== Exercise aim ==
Format the material as a Markdown table with two columns, Row and Text, leaving out blank lines. Begin at the line that contains "Task: Click Restore Labels for Approvals" and stop after the line that contains "will pyautogui.click(x=738, y=187).".

A block of data
•••
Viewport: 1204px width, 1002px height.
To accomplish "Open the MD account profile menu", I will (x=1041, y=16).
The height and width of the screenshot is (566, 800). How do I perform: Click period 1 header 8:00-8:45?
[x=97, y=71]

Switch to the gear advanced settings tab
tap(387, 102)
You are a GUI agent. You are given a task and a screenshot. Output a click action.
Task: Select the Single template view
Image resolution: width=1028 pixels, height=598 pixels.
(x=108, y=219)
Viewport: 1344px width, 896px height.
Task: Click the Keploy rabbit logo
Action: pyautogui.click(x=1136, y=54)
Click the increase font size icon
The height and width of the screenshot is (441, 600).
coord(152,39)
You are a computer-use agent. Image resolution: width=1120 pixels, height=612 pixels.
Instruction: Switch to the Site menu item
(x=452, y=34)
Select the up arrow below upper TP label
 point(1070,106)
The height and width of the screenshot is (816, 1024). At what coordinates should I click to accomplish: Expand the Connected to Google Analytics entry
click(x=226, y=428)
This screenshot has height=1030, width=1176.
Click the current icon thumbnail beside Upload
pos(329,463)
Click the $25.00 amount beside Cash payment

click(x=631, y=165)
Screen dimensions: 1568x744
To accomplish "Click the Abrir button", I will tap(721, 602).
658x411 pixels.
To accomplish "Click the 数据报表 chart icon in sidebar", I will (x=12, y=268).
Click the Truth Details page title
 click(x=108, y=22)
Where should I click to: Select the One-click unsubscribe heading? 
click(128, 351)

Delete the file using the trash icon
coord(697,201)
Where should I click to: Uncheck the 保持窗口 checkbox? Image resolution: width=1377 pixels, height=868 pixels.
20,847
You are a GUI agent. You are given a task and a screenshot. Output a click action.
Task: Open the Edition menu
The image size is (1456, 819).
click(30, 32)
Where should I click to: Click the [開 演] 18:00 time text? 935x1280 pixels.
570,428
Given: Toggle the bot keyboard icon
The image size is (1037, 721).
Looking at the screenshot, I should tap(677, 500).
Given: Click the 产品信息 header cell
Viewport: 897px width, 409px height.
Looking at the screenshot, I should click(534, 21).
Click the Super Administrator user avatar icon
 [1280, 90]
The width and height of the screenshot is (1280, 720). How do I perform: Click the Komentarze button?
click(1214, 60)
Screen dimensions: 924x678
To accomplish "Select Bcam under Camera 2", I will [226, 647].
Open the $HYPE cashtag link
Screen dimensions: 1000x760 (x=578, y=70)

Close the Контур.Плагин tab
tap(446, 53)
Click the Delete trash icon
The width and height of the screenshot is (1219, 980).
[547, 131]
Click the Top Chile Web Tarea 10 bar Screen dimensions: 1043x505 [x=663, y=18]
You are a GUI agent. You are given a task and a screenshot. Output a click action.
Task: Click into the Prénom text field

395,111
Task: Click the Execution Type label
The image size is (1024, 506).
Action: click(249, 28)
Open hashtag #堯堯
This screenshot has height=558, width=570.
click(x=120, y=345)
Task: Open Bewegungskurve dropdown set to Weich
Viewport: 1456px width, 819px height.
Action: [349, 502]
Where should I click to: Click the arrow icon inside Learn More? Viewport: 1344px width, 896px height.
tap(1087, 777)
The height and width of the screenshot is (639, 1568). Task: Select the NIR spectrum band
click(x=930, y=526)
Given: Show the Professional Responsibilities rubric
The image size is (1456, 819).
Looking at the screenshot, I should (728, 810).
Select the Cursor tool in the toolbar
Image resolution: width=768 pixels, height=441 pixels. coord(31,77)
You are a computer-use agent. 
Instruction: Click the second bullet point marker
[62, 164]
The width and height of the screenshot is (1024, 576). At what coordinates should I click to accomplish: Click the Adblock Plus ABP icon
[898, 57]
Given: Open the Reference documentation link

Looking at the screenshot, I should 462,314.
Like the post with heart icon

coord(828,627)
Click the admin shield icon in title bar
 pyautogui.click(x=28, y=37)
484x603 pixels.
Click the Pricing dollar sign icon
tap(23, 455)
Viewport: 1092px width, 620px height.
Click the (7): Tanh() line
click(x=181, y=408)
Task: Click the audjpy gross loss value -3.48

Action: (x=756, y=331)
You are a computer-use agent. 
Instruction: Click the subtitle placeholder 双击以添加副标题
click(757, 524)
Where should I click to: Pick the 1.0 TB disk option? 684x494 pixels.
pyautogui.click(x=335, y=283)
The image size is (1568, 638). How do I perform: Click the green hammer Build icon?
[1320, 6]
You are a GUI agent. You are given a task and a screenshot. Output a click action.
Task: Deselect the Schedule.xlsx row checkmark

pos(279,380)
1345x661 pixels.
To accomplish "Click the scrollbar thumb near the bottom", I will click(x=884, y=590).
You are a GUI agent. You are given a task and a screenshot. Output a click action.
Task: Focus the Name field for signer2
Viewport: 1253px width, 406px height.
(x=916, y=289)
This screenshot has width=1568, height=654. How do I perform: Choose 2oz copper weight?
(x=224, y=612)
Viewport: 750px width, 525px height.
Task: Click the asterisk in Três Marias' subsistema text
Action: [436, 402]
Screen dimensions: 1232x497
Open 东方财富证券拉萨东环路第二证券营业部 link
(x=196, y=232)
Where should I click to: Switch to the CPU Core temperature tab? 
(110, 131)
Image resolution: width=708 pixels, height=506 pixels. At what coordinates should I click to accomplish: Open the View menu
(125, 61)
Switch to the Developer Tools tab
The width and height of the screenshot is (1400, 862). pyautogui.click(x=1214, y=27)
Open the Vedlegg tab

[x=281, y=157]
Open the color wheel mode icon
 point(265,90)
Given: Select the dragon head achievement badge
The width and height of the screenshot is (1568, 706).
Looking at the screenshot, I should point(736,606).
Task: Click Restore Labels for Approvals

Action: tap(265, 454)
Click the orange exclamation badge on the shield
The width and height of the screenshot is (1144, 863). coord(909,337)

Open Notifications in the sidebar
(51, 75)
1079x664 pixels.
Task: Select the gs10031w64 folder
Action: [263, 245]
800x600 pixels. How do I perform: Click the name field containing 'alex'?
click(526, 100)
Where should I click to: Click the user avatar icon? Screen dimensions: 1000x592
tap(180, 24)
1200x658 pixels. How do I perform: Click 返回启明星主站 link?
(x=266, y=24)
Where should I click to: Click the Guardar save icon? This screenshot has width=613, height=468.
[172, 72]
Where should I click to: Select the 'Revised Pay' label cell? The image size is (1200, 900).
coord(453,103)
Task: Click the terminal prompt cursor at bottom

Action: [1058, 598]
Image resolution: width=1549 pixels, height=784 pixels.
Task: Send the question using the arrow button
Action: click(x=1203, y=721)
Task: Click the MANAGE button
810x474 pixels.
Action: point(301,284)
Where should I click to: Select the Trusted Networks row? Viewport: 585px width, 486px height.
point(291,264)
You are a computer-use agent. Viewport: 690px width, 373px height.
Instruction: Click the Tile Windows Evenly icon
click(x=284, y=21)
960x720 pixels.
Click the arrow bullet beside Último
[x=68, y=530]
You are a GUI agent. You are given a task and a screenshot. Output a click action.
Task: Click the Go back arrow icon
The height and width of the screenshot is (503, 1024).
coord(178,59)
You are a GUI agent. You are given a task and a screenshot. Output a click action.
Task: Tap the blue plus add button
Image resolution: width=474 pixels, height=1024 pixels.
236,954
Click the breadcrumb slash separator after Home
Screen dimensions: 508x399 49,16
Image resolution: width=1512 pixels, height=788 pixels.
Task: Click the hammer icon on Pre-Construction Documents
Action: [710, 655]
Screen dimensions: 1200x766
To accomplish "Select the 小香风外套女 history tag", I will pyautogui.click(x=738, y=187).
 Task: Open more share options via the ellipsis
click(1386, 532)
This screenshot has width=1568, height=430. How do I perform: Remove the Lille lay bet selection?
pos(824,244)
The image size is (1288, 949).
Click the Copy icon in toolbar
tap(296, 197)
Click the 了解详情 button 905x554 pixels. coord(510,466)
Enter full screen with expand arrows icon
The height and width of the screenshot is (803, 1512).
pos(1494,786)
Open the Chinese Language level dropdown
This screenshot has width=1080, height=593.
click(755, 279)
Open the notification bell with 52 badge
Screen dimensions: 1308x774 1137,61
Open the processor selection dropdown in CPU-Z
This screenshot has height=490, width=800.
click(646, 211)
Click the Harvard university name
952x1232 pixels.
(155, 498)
•••
== Worked answer ==
| Row | Text |
|---|---|
| 1 | Task: Click Restore Labels for Approvals |
| 2 | Action: tap(265, 454) |
| 3 | Click the orange exclamation badge on the shield |
| 4 | The width and height of the screenshot is (1144, 863). coord(909,337) |
| 5 | Open Notifications in the sidebar |
| 6 | (51, 75) |
| 7 | 1079x664 pixels. |
| 8 | Task: Select the gs10031w64 folder |
| 9 | Action: [263, 245] |
| 10 | 800x600 pixels. How do I perform: Click the name field containing 'alex'? |
| 11 | click(526, 100) |
| 12 | Where should I click to: Click the user avatar icon? Screen dimensions: 1000x592 |
| 13 | tap(180, 24) |
| 14 | 1200x658 pixels. How do I perform: Click 返回启明星主站 link? |
| 15 | (x=266, y=24) |
| 16 | Where should I click to: Click the Guardar save icon? This screenshot has width=613, height=468. |
| 17 | [172, 72] |
| 18 | Where should I click to: Select the 'Revised Pay' label cell? The image size is (1200, 900). |
| 19 | coord(453,103) |
| 20 | Task: Click the terminal prompt cursor at bottom |
| 21 | Action: [1058, 598] |
| 22 | Image resolution: width=1549 pixels, height=784 pixels. |
| 23 | Task: Send the question using the arrow button |
| 24 | Action: click(x=1203, y=721) |
| 25 | Task: Click the MANAGE button |
| 26 | 810x474 pixels. |
| 27 | Action: point(301,284) |
| 28 | Where should I click to: Select the Trusted Networks row? Viewport: 585px width, 486px height. |
| 29 | point(291,264) |
| 30 | You are a computer-use agent. Viewport: 690px width, 373px height. |
| 31 | Instruction: Click the Tile Windows Evenly icon |
| 32 | click(x=284, y=21) |
| 33 | 960x720 pixels. |
| 34 | Click the arrow bullet beside Último |
| 35 | [x=68, y=530] |
| 36 | You are a GUI agent. You are given a task and a screenshot. Output a click action. |
| 37 | Task: Click the Go back arrow icon |
| 38 | The height and width of the screenshot is (503, 1024). |
| 39 | coord(178,59) |
| 40 | You are a GUI agent. You are given a task and a screenshot. Output a click action. |
| 41 | Task: Tap the blue plus add button |
| 42 | Image resolution: width=474 pixels, height=1024 pixels. |
| 43 | 236,954 |
| 44 | Click the breadcrumb slash separator after Home |
| 45 | Screen dimensions: 508x399 49,16 |
| 46 | Image resolution: width=1512 pixels, height=788 pixels. |
| 47 | Task: Click the hammer icon on Pre-Construction Documents |
| 48 | Action: [710, 655] |
| 49 | Screen dimensions: 1200x766 |
| 50 | To accomplish "Select the 小香风外套女 history tag", I will pyautogui.click(x=738, y=187). |